Treatment of TED is variable - typically very low doses of aspirin may be prescribed (aspirin however is extremely toxic to cats and should only be prescribed and administered by a veterinary surgeon). Plavix is also another widely used drug that may or may not prevent clot formation in HCM cats. The FATCAT study at Purdue University is addressing the efficacy of aspirin vs. Plavix for the prevention of a second clot in cats that have already experienced a clot. Thrombolytic agents (e.g., tissue plasminogen activators) have been used successfully, but their cost is usually prohibitively high in veterinary medicine. Despite the relative efficacy of treatment, the prognosis for cats with TED is poor as they are likely to have significant HCM already, and a recurrent bout of TED is very likely. For this reason euthanasia is often considered in TED cats.

HCM in popular culture

Notable people

After the death of Marc-Vivien Foé of Cameroon during a 2003 FIFA Confederations Cup match, his autopsy revealed hypertrophic cardiomyopathy.[45] Miklós "Miki" Fehér, a Hungarian football player who died during a match on January 25, 2004, also suffered from HCM.[46][47]

Other noted athletes believed or suspected to have died from HCM include NFL players Thomas Herrion, Mitch Frerotte, Damien Nash, Gaines Adams, and Derrick Faison; NBA players Reggie Lewis, Jason Collier, and Kevin Duckworth; NHL player Sergei Zholtok; baseball pitcher Joe Kennedy; long distance runner Ryan Shay; Loyola Marymount basketball star Hank Gathers; Loyola Marymount soccer player David Kucera; NFL Defensive End Kansas State football player Anthony Bates; OHL Windsor Spitfires captain Mickey Renaud; and Russian ice hockey star Alexei Cherepanov.
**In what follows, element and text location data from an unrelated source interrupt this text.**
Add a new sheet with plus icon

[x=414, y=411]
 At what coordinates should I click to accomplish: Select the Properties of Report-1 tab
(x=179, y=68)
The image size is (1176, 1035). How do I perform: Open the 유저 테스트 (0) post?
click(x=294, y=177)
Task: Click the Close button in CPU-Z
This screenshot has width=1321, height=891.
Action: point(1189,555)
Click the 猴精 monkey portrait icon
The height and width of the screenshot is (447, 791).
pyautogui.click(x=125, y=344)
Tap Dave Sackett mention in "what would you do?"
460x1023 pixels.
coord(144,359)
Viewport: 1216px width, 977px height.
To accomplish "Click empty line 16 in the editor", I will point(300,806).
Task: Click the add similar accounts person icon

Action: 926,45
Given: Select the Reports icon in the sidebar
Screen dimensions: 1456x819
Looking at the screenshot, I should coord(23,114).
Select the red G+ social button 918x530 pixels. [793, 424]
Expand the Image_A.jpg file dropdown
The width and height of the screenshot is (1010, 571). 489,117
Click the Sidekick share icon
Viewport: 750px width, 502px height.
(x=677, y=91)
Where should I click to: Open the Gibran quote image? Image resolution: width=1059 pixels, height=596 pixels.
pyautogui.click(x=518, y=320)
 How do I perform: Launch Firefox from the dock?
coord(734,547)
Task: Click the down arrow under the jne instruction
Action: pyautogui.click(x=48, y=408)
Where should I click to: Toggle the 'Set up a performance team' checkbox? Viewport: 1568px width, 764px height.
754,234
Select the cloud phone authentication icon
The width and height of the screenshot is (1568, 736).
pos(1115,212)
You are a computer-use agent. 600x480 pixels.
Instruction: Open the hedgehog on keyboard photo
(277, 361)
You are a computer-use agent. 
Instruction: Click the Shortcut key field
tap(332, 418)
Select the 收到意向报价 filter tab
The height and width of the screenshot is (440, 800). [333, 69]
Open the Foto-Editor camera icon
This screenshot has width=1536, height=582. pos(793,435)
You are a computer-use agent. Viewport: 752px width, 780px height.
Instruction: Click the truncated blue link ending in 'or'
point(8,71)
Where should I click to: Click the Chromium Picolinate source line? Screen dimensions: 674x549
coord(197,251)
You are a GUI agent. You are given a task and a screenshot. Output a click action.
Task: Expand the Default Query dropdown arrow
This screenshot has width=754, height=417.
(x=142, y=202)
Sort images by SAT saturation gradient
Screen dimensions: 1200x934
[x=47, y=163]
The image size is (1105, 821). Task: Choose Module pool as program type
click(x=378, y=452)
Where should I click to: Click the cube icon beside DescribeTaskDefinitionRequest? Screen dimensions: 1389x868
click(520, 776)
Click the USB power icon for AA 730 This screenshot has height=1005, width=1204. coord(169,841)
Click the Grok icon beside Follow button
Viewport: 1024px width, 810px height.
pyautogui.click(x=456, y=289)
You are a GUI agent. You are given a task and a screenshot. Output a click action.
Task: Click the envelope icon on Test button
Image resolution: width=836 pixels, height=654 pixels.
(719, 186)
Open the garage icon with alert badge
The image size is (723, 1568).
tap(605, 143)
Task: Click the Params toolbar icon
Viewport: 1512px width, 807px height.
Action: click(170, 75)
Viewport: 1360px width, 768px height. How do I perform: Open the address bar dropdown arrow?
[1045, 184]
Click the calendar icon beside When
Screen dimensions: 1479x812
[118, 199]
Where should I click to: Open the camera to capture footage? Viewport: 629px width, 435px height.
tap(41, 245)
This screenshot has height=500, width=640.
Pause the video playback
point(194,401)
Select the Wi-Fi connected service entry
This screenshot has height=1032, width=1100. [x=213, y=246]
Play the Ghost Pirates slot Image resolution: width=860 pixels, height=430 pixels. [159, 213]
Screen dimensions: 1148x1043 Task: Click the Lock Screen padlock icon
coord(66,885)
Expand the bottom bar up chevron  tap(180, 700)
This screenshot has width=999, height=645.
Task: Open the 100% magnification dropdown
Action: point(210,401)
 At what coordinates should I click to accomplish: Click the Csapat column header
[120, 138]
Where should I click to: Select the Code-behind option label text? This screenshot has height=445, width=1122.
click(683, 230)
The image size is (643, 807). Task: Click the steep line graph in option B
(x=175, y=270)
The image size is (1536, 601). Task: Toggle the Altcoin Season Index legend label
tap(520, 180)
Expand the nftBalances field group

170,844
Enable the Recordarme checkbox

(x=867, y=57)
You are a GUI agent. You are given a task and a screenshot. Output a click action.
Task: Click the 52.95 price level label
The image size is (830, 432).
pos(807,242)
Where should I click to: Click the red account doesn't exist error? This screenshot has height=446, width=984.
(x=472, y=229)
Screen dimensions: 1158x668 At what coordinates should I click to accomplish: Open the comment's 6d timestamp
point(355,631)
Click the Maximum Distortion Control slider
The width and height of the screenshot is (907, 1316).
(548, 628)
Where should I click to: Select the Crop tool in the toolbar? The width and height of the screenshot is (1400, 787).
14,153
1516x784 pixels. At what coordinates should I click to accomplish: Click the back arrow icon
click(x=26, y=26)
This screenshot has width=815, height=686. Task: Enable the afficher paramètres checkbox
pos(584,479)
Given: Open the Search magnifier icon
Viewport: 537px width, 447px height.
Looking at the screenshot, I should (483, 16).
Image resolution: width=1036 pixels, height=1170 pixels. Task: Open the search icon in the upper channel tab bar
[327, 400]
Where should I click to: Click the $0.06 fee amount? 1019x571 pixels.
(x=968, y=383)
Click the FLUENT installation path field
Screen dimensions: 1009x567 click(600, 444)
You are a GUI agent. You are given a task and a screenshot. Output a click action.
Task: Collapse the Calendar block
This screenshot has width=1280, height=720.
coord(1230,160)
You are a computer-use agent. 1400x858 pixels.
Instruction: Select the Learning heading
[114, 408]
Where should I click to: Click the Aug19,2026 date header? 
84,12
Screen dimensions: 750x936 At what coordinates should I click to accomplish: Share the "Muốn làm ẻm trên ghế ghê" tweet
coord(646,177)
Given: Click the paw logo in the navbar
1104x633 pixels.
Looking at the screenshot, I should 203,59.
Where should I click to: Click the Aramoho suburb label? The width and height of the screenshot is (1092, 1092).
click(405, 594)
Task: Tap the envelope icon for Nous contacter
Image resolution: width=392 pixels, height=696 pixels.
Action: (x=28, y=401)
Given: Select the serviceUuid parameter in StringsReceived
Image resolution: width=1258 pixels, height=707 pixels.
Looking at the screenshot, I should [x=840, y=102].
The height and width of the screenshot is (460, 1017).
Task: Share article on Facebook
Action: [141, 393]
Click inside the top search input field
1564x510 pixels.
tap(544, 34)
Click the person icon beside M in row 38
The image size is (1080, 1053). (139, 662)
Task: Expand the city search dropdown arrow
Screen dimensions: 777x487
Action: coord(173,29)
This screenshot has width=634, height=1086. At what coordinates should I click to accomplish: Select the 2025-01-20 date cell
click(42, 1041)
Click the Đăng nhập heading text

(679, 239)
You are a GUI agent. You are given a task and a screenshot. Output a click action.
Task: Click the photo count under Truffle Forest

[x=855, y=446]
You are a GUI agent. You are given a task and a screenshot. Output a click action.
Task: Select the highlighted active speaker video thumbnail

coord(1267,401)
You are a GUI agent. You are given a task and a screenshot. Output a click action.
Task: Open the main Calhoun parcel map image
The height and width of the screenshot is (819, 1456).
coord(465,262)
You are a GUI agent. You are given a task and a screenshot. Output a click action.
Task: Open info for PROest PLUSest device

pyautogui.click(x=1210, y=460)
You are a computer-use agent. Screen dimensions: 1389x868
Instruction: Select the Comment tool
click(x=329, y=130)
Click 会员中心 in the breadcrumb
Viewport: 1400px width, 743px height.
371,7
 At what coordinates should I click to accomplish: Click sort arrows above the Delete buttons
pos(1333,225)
Jesse Marunde, an American strongman, died of HCM in 2007 after a workout at his gym.

On December 10, 2008, NBA player Cuttino Mobley announced his retirement due to worsening HCM.[48] The disease also ended the career of former Wake Forest star Robert O'Kelley, after a mandatory EKG in Brazil discovered his condition in 2006.[49]

British comedy actor Leonard Rossiter died from hypertrophic cardiomyopathy in 1984 while waiting to go onstage at the Lyric Theatre, London. The autopsy of actor Corey Haim identified HCM as one of the contributing causes (along with pneumonia and coronary arteriosclerosis) for his death in 2010.[50] American pornographic actress Aurora Jolie also has HCM.[citation needed]

Fictional characters

In the CW television show One Tree Hill, characters Dan and Lucas Scott have HCM.

In the Fox series Beverly Hills 90210, Joe Bradley, a quarterback for California University and boyfriend of Donna Martin for much of season 6, is diagnosed with HCM by Donna's father, Dr. John Martin.

Vivian Johnson on Without a Trace also has HCM.

Willie Cager in Glory Road was benched with HCM.

The main character of the 1997 film The Sixth Man, Antoine Taylor, played by actor Kadeem Hardison, died from HCM.

In the Australian TV series Love My Way, Frankie and Charlie's daughter, Lou, dies suddenly from HCM.

In an episode of Eli Stone (10/21/2008) the character Grace Fuller played by Katie Holmes has HCM.

The lead girl in the Korean Movie A Millionaire's First Love played by Lee Yeon Hee died from HCM.